*PROBLEM:*
Each line of the data should be repeated precisely.
═════ DATA IN THIS EXERCISE ═════
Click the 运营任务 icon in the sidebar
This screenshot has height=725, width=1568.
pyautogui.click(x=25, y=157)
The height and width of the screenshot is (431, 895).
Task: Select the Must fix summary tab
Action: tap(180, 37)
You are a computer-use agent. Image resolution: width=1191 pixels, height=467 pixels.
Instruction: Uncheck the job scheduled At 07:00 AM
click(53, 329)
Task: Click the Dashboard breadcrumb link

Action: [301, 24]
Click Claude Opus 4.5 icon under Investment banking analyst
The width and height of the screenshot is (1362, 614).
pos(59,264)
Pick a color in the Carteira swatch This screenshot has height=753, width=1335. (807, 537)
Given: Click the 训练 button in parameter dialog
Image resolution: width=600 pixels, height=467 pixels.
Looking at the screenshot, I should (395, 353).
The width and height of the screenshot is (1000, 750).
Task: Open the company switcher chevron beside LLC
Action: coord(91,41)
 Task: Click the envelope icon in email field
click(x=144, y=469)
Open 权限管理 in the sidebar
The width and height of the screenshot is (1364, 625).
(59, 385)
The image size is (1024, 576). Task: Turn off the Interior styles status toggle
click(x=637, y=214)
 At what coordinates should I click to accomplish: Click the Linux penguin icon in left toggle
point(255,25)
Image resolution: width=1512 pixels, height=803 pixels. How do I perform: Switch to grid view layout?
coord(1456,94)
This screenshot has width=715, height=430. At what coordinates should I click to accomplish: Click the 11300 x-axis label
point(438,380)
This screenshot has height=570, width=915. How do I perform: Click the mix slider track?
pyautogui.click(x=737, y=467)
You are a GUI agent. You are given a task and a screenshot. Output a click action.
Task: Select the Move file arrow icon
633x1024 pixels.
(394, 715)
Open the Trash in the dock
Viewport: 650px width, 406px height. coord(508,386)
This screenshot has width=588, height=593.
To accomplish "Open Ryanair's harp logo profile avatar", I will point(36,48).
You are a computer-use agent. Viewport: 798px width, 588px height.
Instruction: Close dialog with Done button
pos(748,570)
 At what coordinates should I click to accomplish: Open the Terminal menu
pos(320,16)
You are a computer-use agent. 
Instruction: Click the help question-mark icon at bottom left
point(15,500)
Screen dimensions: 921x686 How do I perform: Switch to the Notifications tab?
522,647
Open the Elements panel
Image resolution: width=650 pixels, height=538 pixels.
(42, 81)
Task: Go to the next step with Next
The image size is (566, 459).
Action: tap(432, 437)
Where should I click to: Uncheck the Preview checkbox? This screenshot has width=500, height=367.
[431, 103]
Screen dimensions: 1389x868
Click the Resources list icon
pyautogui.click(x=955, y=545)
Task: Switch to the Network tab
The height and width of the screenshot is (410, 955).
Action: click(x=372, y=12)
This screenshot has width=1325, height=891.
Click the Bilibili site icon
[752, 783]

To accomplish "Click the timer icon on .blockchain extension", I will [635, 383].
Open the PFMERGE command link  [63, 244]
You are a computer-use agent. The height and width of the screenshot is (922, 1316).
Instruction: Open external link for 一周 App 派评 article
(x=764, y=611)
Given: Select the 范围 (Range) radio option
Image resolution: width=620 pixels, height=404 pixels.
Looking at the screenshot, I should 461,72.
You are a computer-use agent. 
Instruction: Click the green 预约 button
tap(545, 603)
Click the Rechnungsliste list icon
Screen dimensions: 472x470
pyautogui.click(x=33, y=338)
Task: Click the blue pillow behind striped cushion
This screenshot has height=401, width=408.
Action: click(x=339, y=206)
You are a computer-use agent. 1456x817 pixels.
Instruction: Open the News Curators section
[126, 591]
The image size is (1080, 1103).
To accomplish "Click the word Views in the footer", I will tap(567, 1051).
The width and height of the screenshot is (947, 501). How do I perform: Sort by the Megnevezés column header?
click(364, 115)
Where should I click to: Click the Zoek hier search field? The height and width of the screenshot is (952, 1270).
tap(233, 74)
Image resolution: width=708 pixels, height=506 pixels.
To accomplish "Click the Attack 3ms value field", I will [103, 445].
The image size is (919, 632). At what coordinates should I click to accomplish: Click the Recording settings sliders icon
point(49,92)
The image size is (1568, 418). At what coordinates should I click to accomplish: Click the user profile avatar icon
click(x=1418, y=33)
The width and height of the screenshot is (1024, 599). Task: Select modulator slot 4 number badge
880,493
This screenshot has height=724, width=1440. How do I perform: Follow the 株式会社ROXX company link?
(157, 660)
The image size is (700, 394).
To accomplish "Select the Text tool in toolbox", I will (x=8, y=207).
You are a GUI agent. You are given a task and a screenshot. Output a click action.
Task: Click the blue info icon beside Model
═════
*OUTPUT FOR THIS TASK:*
Click the 运营任务 icon in the sidebar
This screenshot has height=725, width=1568.
pyautogui.click(x=25, y=157)
The height and width of the screenshot is (431, 895).
Task: Select the Must fix summary tab
Action: tap(180, 37)
You are a computer-use agent. Image resolution: width=1191 pixels, height=467 pixels.
Instruction: Uncheck the job scheduled At 07:00 AM
click(53, 329)
Task: Click the Dashboard breadcrumb link

Action: [301, 24]
Click Claude Opus 4.5 icon under Investment banking analyst
The width and height of the screenshot is (1362, 614).
pos(59,264)
Pick a color in the Carteira swatch This screenshot has height=753, width=1335. (807, 537)
Given: Click the 训练 button in parameter dialog
Image resolution: width=600 pixels, height=467 pixels.
Looking at the screenshot, I should (395, 353).
The width and height of the screenshot is (1000, 750).
Task: Open the company switcher chevron beside LLC
Action: coord(91,41)
 Task: Click the envelope icon in email field
click(x=144, y=469)
Open 权限管理 in the sidebar
The width and height of the screenshot is (1364, 625).
(59, 385)
The image size is (1024, 576). Task: Turn off the Interior styles status toggle
click(x=637, y=214)
 At what coordinates should I click to accomplish: Click the Linux penguin icon in left toggle
point(255,25)
Image resolution: width=1512 pixels, height=803 pixels. How do I perform: Switch to grid view layout?
coord(1456,94)
This screenshot has width=715, height=430. At what coordinates should I click to accomplish: Click the 11300 x-axis label
point(438,380)
This screenshot has height=570, width=915. How do I perform: Click the mix slider track?
pyautogui.click(x=737, y=467)
You are a GUI agent. You are given a task and a screenshot. Output a click action.
Task: Select the Move file arrow icon
633x1024 pixels.
(394, 715)
Open the Trash in the dock
Viewport: 650px width, 406px height. coord(508,386)
This screenshot has width=588, height=593.
To accomplish "Open Ryanair's harp logo profile avatar", I will point(36,48).
You are a computer-use agent. Viewport: 798px width, 588px height.
Instruction: Close dialog with Done button
pos(748,570)
 At what coordinates should I click to accomplish: Open the Terminal menu
pos(320,16)
You are a computer-use agent. 
Instruction: Click the help question-mark icon at bottom left
point(15,500)
Screen dimensions: 921x686 How do I perform: Switch to the Notifications tab?
522,647
Open the Elements panel
Image resolution: width=650 pixels, height=538 pixels.
(42, 81)
Task: Go to the next step with Next
The image size is (566, 459).
Action: tap(432, 437)
Where should I click to: Uncheck the Preview checkbox? This screenshot has width=500, height=367.
[431, 103]
Screen dimensions: 1389x868
Click the Resources list icon
pyautogui.click(x=955, y=545)
Task: Switch to the Network tab
The height and width of the screenshot is (410, 955).
Action: click(x=372, y=12)
This screenshot has width=1325, height=891.
Click the Bilibili site icon
[752, 783]

To accomplish "Click the timer icon on .blockchain extension", I will [635, 383].
Open the PFMERGE command link  [63, 244]
You are a computer-use agent. The height and width of the screenshot is (922, 1316).
Instruction: Open external link for 一周 App 派评 article
(x=764, y=611)
Given: Select the 范围 (Range) radio option
Image resolution: width=620 pixels, height=404 pixels.
Looking at the screenshot, I should 461,72.
You are a computer-use agent. 
Instruction: Click the green 预约 button
tap(545, 603)
Click the Rechnungsliste list icon
Screen dimensions: 472x470
pyautogui.click(x=33, y=338)
Task: Click the blue pillow behind striped cushion
This screenshot has height=401, width=408.
Action: click(x=339, y=206)
You are a computer-use agent. 1456x817 pixels.
Instruction: Open the News Curators section
[126, 591]
The image size is (1080, 1103).
To accomplish "Click the word Views in the footer", I will tap(567, 1051).
The width and height of the screenshot is (947, 501). How do I perform: Sort by the Megnevezés column header?
click(364, 115)
Where should I click to: Click the Zoek hier search field? The height and width of the screenshot is (952, 1270).
tap(233, 74)
Image resolution: width=708 pixels, height=506 pixels.
To accomplish "Click the Attack 3ms value field", I will [103, 445].
The image size is (919, 632). At what coordinates should I click to accomplish: Click the Recording settings sliders icon
point(49,92)
The image size is (1568, 418). At what coordinates should I click to accomplish: Click the user profile avatar icon
click(x=1418, y=33)
The width and height of the screenshot is (1024, 599). Task: Select modulator slot 4 number badge
880,493
This screenshot has height=724, width=1440. How do I perform: Follow the 株式会社ROXX company link?
(157, 660)
The image size is (700, 394).
To accomplish "Select the Text tool in toolbox", I will (x=8, y=207).
You are a GUI agent. You are given a task and a screenshot. Output a click action.
Task: Click the blue info icon beside Model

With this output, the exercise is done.